June 22, 2010

Chapter 10

We stop on a street that's all dark, some new suburb with skeleton houses and dirt everywhere. The laser looks thick in the sky now. I can see it all. David sits down on the curb and cries. He's still holding the little knife in his hand. He ran all this way with an open knife. I didn't even notice.

"We're almost to the laser!" I say, but David just cries harder. "Don't you want to see?" He shakes his head, and all my excitement is gone. I can't pretend anymore. I'm glad he's not wearing a dress right now. What if that fucker back at the house had turned on David first? What if he'd done something before I could react?
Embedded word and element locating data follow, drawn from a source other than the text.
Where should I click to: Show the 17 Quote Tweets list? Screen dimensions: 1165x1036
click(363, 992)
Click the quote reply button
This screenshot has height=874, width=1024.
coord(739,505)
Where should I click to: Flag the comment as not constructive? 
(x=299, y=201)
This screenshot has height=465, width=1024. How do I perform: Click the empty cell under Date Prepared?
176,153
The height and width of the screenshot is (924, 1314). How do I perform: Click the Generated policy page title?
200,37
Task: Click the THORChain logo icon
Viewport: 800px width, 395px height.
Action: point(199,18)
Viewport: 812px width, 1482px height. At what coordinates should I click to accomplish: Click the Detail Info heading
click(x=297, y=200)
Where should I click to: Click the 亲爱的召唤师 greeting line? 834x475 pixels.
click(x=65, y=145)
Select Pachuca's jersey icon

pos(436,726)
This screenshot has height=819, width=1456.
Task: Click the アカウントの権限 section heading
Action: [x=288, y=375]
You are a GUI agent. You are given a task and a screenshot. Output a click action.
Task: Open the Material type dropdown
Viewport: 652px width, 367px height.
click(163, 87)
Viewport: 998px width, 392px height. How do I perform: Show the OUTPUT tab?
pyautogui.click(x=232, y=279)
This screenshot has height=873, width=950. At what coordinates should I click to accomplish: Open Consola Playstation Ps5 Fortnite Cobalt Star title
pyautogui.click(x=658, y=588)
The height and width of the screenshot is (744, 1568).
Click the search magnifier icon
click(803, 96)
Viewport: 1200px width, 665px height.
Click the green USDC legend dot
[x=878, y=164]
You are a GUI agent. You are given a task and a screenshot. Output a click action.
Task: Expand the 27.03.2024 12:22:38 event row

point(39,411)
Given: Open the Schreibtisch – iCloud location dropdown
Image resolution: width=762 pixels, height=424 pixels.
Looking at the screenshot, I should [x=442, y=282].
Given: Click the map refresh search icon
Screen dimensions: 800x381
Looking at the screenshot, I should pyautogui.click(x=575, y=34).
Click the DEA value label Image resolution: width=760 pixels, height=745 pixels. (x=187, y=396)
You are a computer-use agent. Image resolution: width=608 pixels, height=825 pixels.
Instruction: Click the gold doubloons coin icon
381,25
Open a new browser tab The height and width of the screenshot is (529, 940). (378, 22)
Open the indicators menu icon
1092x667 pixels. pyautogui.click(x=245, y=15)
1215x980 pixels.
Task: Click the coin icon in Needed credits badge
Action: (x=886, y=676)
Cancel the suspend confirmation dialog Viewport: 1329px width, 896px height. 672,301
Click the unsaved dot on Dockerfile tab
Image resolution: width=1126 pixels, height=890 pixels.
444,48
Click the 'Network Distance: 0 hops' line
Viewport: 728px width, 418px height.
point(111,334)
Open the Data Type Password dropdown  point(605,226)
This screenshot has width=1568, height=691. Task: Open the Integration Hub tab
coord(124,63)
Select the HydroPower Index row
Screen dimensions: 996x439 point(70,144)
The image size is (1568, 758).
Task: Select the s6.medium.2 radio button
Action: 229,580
"I want to go back to the car," David says, and I sit down on the curb beside him and pull him into a hug. I squeeze him hard, and he shakes against me, silently.
"Richard will call soon," I say. "He'll come and get us, and we'll go get some ice cream or something." There has to be an all night ice cream place somewhere.

"I don't want any ice cream," David says. He looks down at the knife in his hand. Then he folds it up and puts it back in his pocket.

When Richard calls, he says "We can't just take him home. Are you crazy? We'd be arrested three blocks away." Someone in the background on his end says something. "Alex says we should leave him somewhere and then call the cops to tell them where he is."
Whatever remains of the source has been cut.